Side note – If you find that you need a license with more sites, then you can’t just pay the difference from the lower package… you’ll have to pay full price. This is where Backup Buddy differs…
Click here to learn more
2. Backup Buddy
Pro: no need to pre-install WordPress. It installs everything for you. If you discover that you need to upgrade your license to unlimited sites or a developers license, you can upgrade and pay the difference instead of having to upgrade at full price. Nice.
Cons: after watching a video on their site, it appears that if migrating to another server, you need to manually create a mySQL database beforehand. I know how to do this, but I don’t like having to take this step.

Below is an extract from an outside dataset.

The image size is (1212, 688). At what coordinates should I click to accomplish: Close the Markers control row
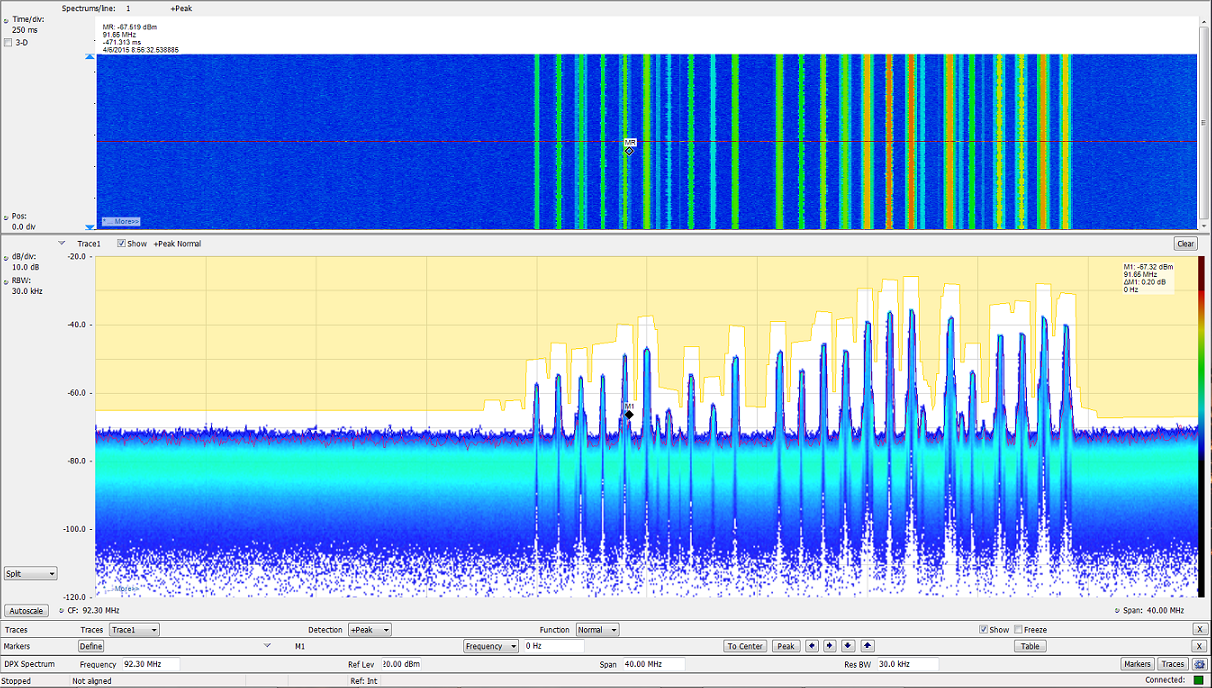(1200, 646)
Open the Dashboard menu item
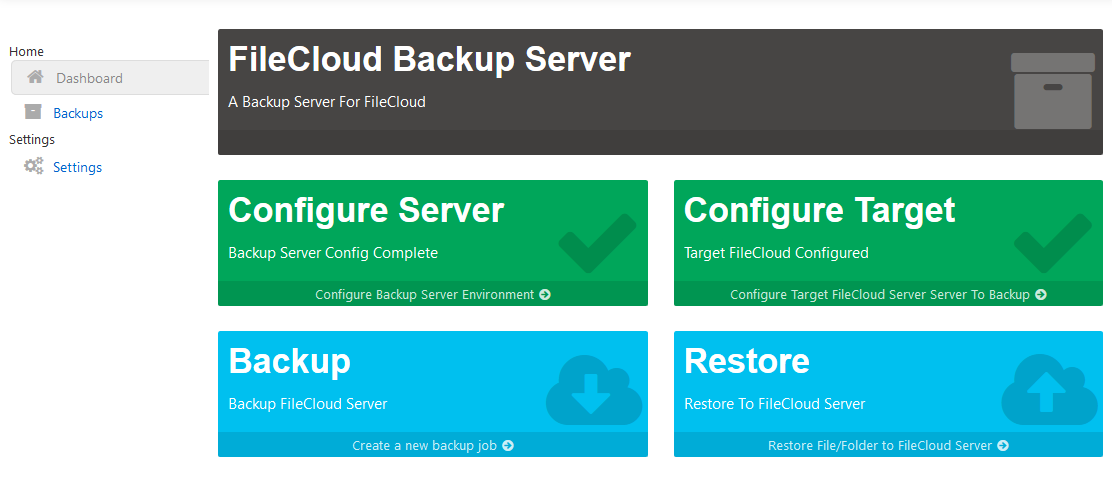Image resolution: width=1112 pixels, height=486 pixels. coord(89,78)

Biggest con/negative is: No refund policy! Their reasoning is it’s a digital (non tangible) product. I asked customer service about this in a chat session and I’m told that… if after checking the hosting/server requirements and after seeking help in the support forum, my issue(s) cannot be resolved, then they would refund the purchase within 5 days of purchase…
Not encouraging. It doesn’t say much for their confidence in their product… plus, I’m not a huge fan of “forum support”.
$75 for 2 site license.
$100 for 10-site license
$150 for unlimited (WP Twin charges this for only 25 sites)
$197 developer license.
TIP: If you signup to their newsletter, you’ll get a code to save 25% on any purchase.
Click here to learn more
3. Manage WP
This one is a monthly fee and looks awesome for managing all of your blogs with ONE login and updating, posting, etc all blogs from one location – including cloning and migrating.
It’s about $21 per month (if you choose the month-to-month option), otherwise it’s less if you pay for a year up front. However, in the long run it costs more, but you have the huge time-saving benefit of managing all your blogs in one place and one login.
The cloning/migration tool looks ultra simple and only a couple of steps. But again, to enjoy the quick method, the pre-requisite (like WP Twin) is to install WordPress prior to using it.
Click here to learn more
*Side note: You can get a free account to manage 5 sites, but you’ll have to upgrade to PRO (paid version) to be able to use some features like the clone and migrate feature.